◆ **ASSIGNMENT**
At the line containing "Task: Remove the", begin an exact copy of the lines below and continue through the final one, with no pictures.
======== RECORDS PROVIDED ========
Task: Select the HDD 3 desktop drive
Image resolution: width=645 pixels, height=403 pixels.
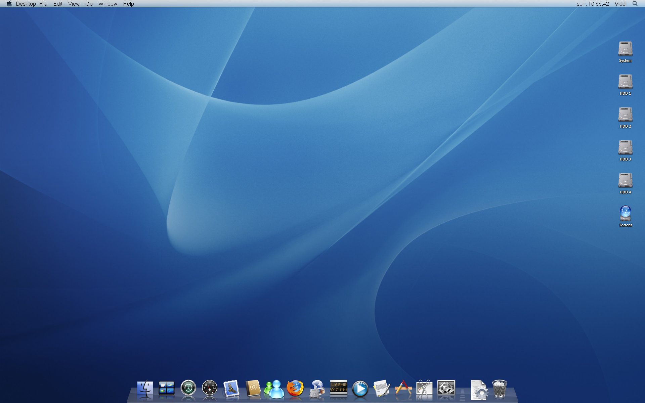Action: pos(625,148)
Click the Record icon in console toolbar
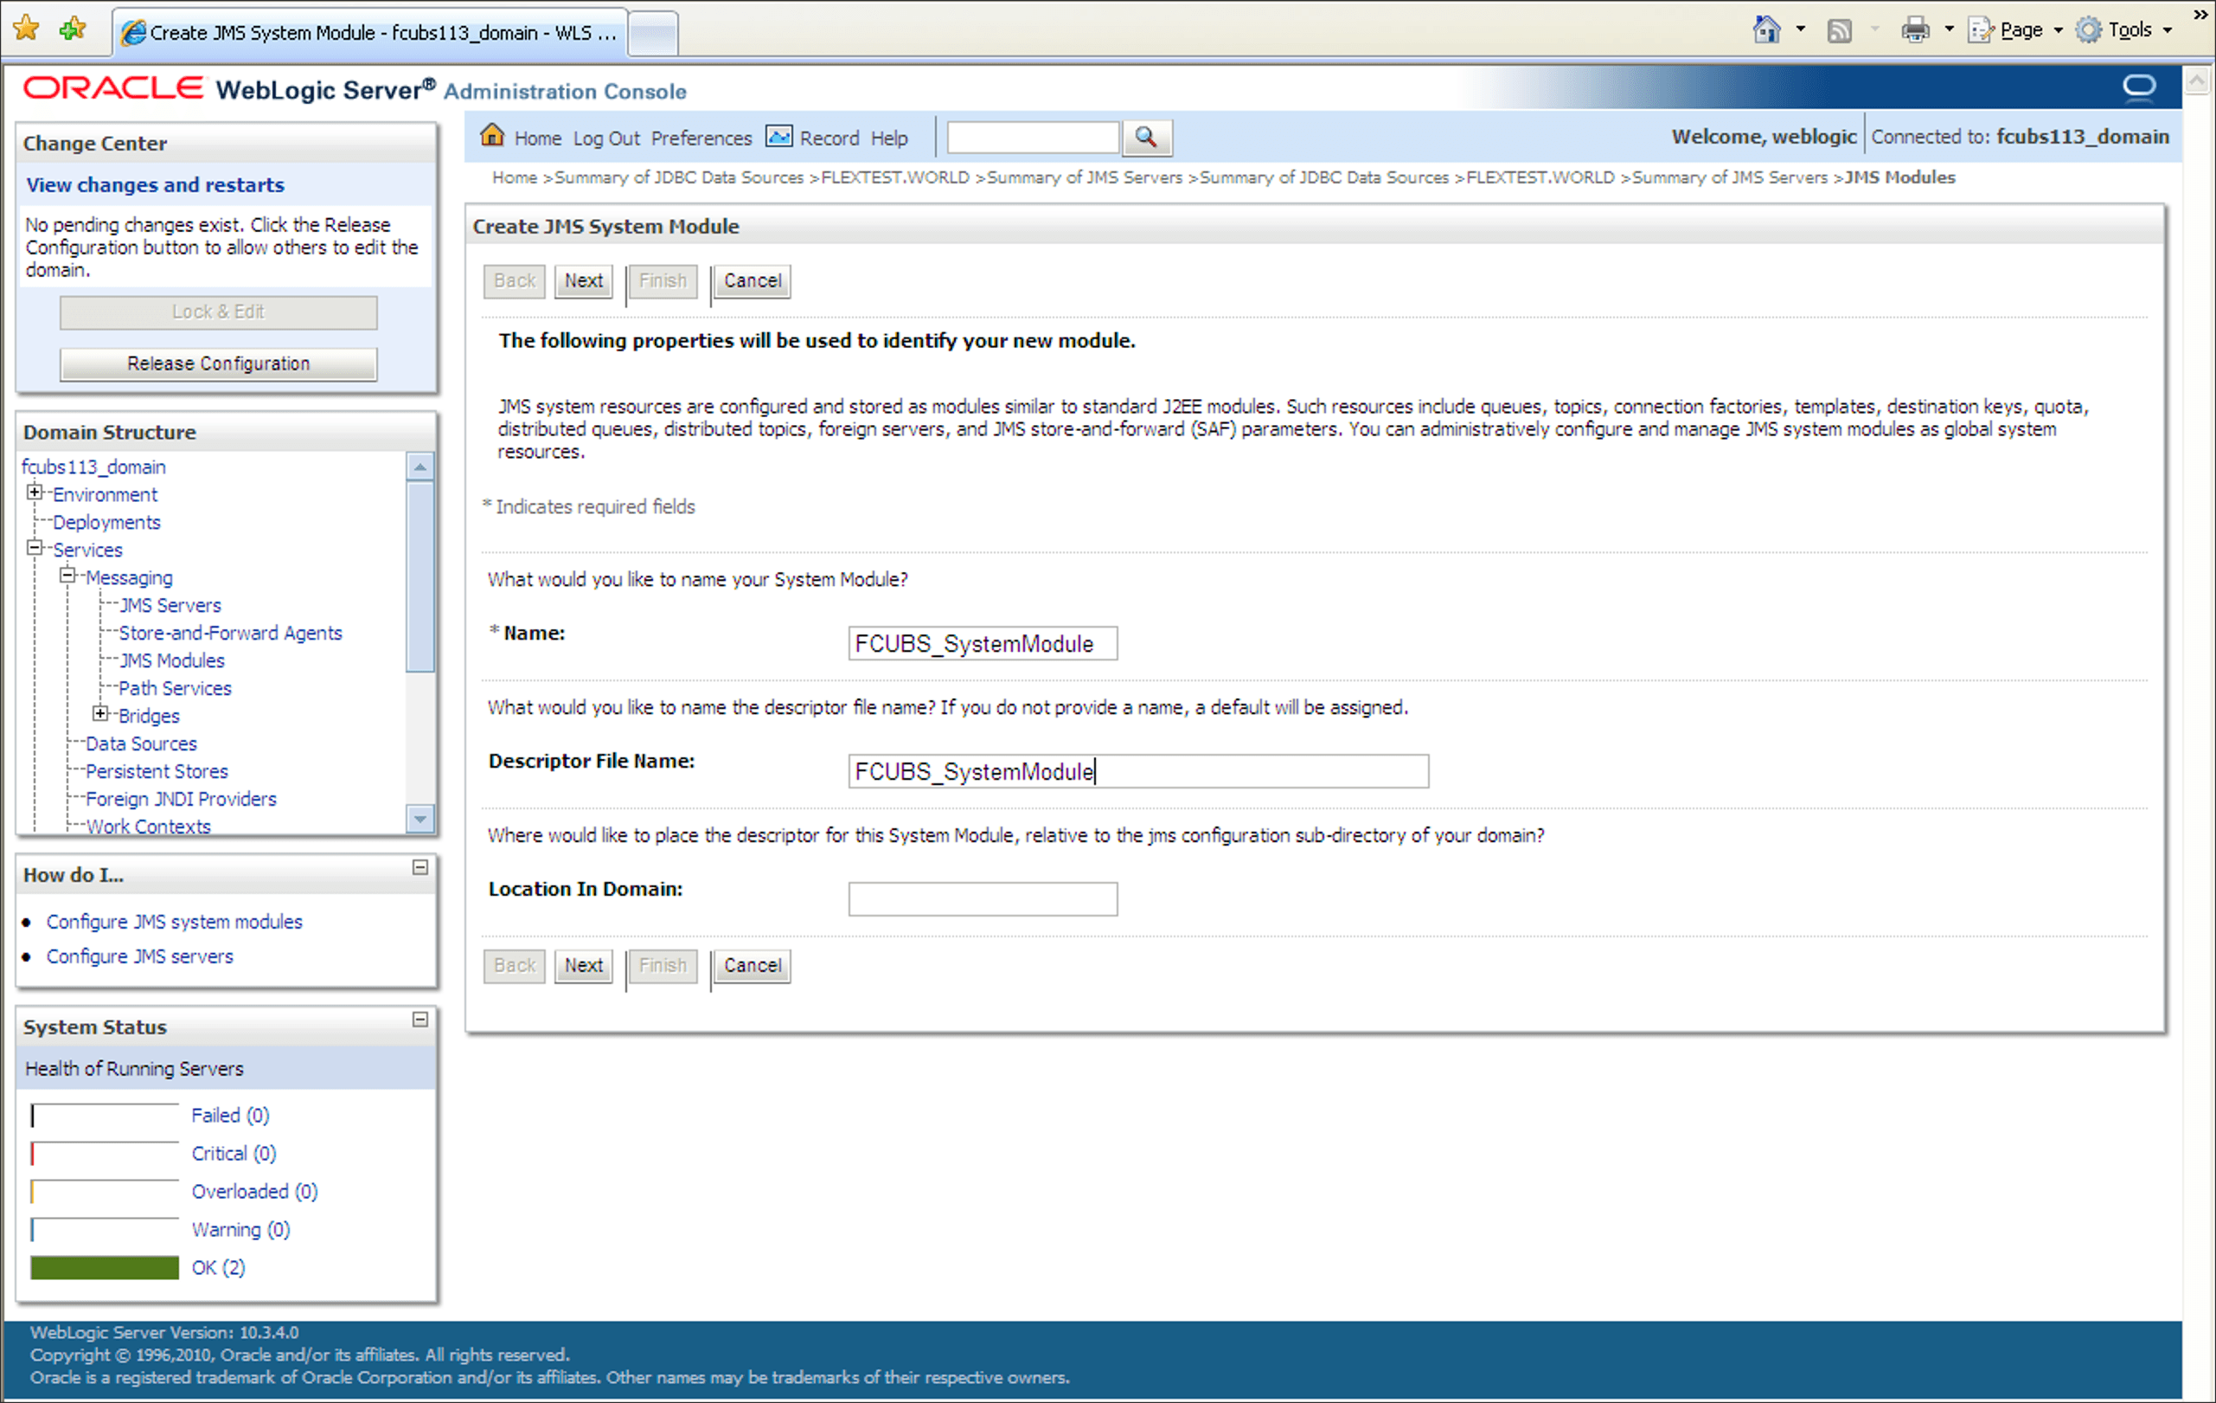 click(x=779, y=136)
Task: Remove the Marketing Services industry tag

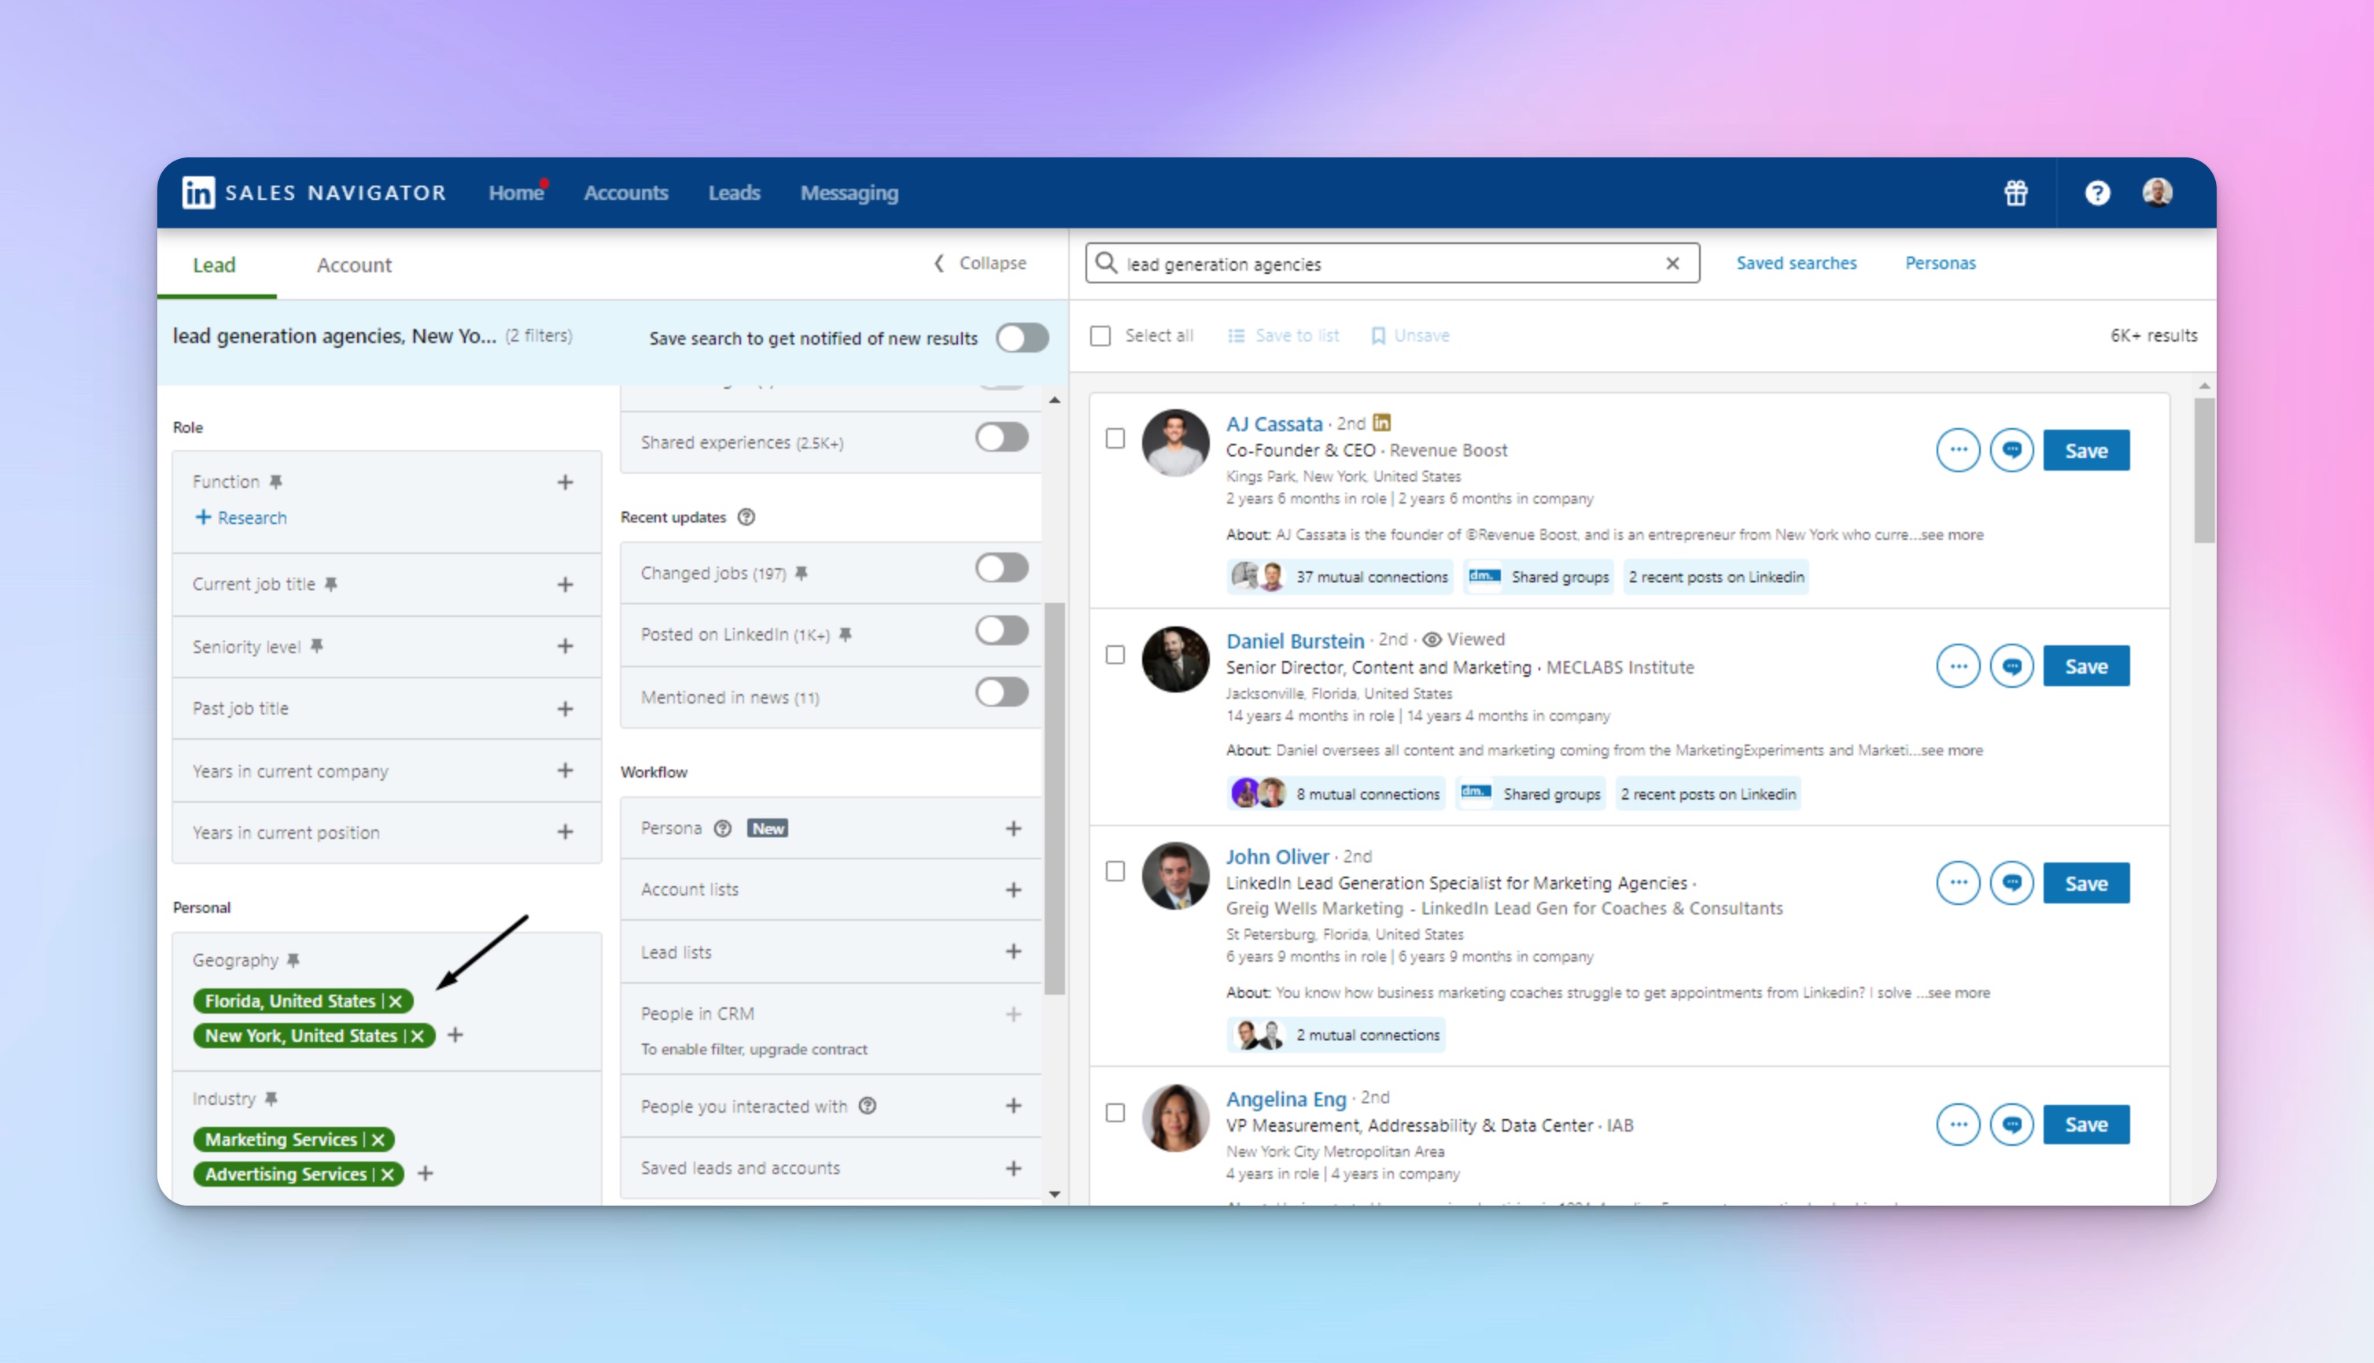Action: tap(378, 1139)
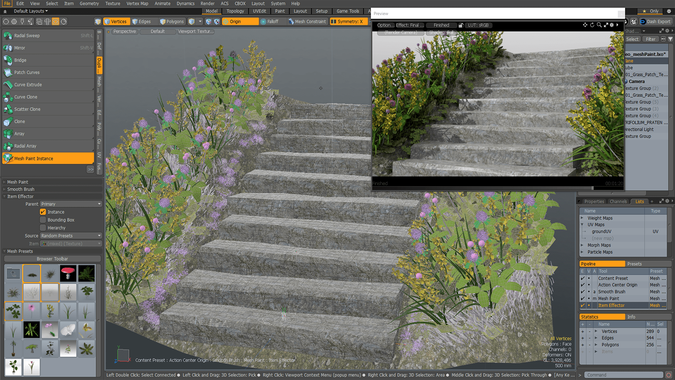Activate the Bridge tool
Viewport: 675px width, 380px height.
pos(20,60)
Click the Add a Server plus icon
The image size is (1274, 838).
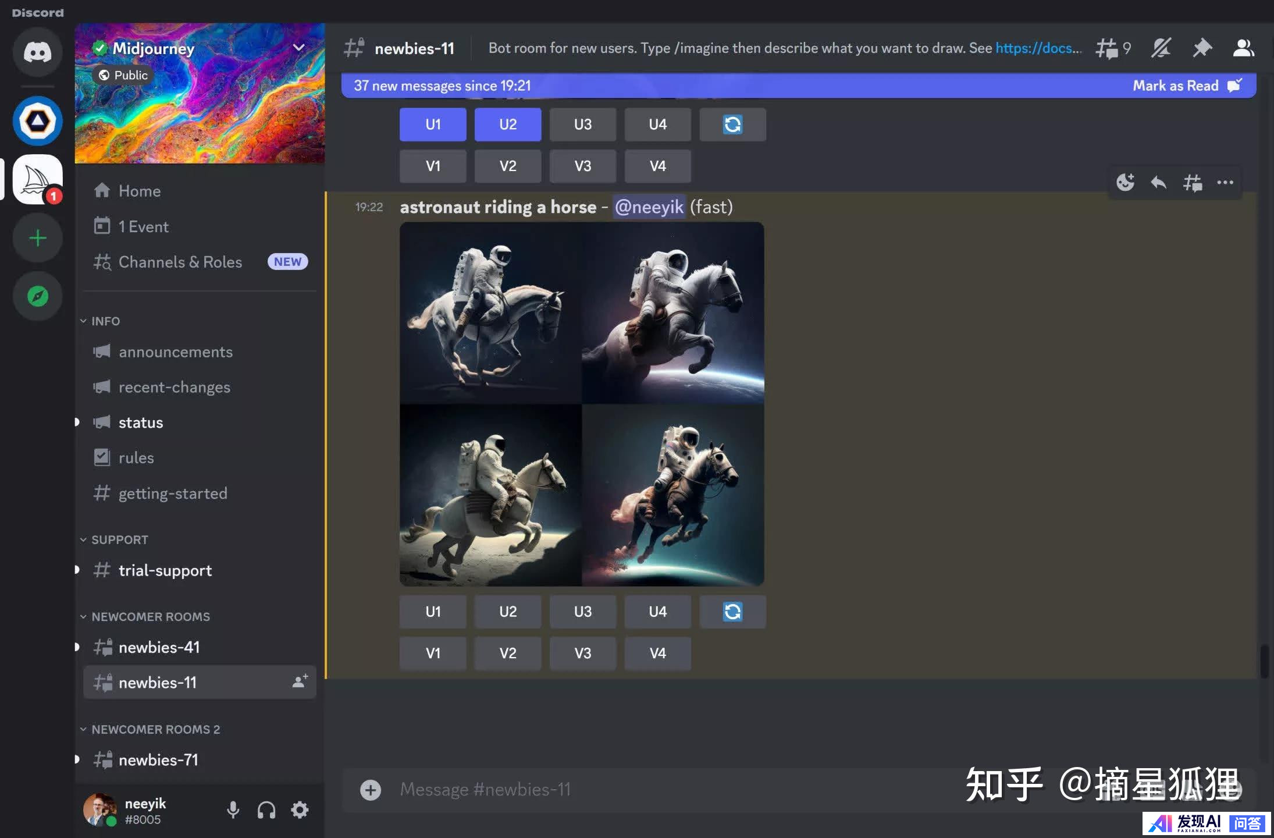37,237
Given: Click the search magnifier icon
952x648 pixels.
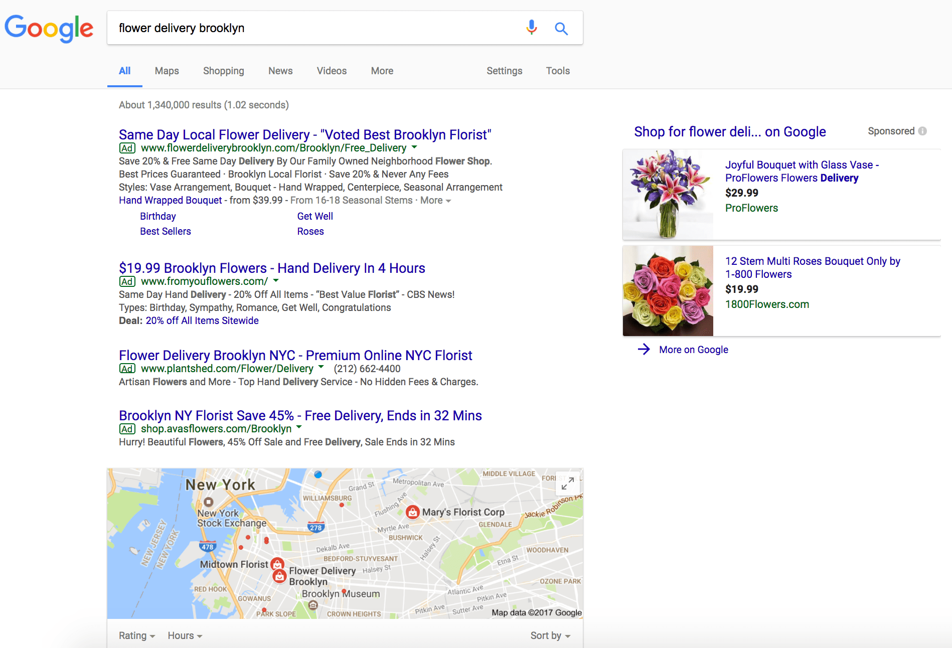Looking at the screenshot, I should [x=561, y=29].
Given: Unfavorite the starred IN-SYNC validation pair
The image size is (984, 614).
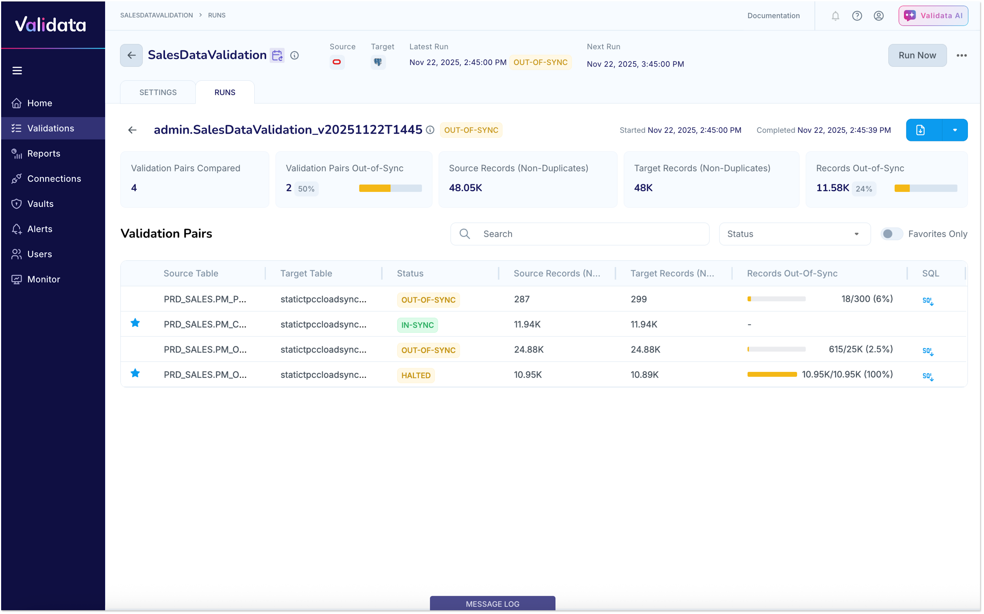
========
◆ **WRITTEN RESPONSE**
Task: Remove the Marketing Services industry tag

Action: tap(378, 1139)
Activate the Bridge tool
Viewport: 675px width, 380px height.
pos(20,60)
Click the Add a Server plus icon
The image size is (1274, 838).
37,237
Given: Click the search magnifier icon
952x648 pixels.
Looking at the screenshot, I should [x=561, y=29].
Given: Unfavorite the starred IN-SYNC validation pair
The image size is (984, 614).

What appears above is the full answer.